Which reminds me of a passage in the Bible: “Seek ye first the kingdom of God, and all shall be added unto you.” Caught by the movie, or worse, caught in the movie and thinking I’m one of the characters (the leading man, of course), I am seeking pleasure and avoiding pain. There is no way out of this lifetime seesaw—without it there’d be no world—and as time passes, I find myself more and more on the downside because of old age.

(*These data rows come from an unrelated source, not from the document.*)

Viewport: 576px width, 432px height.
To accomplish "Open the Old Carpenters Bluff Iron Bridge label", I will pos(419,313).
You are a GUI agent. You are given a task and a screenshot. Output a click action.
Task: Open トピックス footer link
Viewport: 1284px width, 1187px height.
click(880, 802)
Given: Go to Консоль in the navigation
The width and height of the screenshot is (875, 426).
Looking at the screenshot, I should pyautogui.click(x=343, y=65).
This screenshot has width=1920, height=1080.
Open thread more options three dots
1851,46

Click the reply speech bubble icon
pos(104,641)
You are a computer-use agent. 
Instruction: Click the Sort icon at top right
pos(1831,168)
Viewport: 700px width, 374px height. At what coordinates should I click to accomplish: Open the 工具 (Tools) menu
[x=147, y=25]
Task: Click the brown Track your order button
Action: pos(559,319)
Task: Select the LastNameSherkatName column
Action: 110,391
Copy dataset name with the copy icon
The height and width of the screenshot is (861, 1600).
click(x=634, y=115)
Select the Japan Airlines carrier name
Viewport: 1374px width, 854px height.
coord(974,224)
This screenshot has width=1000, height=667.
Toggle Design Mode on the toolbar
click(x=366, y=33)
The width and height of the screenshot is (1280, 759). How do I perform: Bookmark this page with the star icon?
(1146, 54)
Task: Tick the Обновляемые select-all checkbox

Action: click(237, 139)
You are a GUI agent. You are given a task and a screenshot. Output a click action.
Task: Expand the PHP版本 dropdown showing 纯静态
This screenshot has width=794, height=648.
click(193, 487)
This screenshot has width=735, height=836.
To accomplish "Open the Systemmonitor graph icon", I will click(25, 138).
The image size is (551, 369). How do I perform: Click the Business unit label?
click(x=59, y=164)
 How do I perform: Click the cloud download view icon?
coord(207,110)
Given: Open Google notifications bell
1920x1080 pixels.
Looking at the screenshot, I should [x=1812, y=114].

Unless, of course, I turn my attention around 180 d
egrees and first look Here, then see that There has been added into the bargain, appearing inside Me. Here—Awareness. There—the “ten thousand things.” And every one of them appears inside this Awareness that I am. It was in this manner when I was in prison that I discovered I wasn’t in prison―prison was in Me. And in the same way, I now see that this keyboard and monitor and the words on this screen are inside Me, as well as any and all thoughts that are attached to this scene. Because this has been my experience in the past every time I’ve looked, I expect it will be the same in the future when I look (although both the memory and the expectation are Here/Now). Because others say it is the same for them when they look, I am warmed by the connection, especially knowing that there are no “others,” nor any such monstrosity as “multiple awarenesses.” There is only Awareness, and it is no-thing, and it is What We Are.